Problem requirements
Lines from the one containing "[Ver mais ofertas de Palma" through the end of the entries below: set them down exactly, both ends included, with nothing added.

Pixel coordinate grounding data
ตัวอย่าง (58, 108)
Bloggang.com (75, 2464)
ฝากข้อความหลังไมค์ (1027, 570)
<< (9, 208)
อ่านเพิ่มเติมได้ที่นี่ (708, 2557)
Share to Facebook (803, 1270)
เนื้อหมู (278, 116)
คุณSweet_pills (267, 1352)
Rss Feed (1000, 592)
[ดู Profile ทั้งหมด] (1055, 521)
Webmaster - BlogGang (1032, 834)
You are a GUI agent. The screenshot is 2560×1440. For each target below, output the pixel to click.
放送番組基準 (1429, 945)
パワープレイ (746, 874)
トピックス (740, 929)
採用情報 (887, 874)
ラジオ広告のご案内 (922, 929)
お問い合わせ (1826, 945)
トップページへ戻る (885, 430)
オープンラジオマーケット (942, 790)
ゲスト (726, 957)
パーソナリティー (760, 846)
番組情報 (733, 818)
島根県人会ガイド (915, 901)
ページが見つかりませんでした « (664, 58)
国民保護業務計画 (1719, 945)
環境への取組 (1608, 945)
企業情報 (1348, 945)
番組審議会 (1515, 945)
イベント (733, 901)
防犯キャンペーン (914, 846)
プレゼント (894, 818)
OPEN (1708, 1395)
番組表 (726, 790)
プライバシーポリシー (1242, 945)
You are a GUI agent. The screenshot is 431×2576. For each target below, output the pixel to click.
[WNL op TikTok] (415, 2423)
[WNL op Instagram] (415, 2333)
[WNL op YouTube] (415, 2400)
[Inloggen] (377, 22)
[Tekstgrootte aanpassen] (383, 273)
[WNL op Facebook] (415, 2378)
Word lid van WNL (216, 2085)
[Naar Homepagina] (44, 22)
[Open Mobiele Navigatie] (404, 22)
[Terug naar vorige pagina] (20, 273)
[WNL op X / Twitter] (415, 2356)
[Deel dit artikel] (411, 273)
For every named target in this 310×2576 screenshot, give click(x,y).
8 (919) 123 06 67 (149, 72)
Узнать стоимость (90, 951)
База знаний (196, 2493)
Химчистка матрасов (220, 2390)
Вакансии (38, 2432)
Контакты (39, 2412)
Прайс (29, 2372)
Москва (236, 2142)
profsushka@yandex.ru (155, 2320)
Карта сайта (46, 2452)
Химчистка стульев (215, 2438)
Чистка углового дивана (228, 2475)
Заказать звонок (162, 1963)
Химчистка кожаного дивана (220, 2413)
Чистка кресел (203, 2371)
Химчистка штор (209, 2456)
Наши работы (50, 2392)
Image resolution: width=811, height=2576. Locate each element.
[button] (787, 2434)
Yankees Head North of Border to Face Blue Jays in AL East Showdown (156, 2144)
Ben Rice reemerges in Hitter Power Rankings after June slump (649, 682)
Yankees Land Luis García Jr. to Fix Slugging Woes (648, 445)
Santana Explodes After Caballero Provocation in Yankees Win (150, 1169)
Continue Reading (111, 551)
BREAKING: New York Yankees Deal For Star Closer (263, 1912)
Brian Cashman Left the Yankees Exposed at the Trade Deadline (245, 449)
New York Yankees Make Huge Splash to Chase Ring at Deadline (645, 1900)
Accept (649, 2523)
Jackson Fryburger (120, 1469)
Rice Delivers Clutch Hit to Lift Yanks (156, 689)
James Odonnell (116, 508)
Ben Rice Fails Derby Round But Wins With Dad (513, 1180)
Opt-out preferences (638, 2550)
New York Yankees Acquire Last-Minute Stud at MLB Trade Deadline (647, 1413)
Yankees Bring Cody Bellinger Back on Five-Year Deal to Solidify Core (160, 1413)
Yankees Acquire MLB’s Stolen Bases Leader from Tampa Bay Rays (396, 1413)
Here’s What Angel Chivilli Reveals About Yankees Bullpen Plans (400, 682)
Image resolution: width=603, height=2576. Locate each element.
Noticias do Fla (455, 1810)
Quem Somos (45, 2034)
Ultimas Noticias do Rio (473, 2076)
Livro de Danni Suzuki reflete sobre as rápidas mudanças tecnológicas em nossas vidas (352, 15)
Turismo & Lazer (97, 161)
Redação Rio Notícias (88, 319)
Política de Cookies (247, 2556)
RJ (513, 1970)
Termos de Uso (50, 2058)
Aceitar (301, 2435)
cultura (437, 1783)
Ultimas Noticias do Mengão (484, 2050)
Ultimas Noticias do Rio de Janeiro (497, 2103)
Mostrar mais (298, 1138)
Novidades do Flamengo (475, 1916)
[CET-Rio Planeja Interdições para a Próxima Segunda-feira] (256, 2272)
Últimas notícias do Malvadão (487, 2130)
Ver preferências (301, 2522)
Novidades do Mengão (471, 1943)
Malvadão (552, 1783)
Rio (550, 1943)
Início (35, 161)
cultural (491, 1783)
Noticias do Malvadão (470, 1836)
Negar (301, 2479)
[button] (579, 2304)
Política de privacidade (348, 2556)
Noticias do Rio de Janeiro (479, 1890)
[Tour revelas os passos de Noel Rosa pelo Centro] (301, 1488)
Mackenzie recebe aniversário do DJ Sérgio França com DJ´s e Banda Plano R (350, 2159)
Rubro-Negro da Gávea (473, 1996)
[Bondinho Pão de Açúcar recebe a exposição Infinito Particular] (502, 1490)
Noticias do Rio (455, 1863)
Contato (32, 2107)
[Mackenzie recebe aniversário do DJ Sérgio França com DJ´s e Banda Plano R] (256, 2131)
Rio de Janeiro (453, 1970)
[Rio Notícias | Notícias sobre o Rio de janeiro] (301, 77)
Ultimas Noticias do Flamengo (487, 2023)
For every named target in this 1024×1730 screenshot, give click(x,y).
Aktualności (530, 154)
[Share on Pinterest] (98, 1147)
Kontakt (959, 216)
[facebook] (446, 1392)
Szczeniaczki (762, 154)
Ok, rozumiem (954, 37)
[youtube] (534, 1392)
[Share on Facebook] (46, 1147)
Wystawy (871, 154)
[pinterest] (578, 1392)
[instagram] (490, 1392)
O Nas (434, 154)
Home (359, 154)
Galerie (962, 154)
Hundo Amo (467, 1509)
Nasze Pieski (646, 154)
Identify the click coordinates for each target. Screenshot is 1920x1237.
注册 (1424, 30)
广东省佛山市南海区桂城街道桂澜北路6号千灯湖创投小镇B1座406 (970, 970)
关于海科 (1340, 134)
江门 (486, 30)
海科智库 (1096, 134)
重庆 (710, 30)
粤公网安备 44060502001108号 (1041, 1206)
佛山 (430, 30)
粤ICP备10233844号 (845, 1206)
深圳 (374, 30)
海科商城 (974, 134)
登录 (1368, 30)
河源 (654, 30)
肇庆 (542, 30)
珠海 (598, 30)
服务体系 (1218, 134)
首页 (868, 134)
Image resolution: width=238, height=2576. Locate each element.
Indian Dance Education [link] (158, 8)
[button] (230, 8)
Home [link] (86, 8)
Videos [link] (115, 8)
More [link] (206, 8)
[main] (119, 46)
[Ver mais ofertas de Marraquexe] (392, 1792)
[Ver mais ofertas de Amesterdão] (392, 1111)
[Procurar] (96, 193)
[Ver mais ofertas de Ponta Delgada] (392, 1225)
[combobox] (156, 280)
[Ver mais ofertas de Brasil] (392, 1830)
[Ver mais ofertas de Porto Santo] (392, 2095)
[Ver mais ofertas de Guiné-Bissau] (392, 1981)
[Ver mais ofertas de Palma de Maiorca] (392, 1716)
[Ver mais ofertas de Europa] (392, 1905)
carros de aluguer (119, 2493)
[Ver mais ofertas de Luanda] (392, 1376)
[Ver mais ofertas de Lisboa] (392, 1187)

Task output
[Ver mais ofertas de Palma de Maiorca] (392, 1716)
[Ver mais ofertas de Europa] (392, 1905)
carros de aluguer (119, 2493)
[Ver mais ofertas de Luanda] (392, 1376)
[Ver mais ofertas de Lisboa] (392, 1187)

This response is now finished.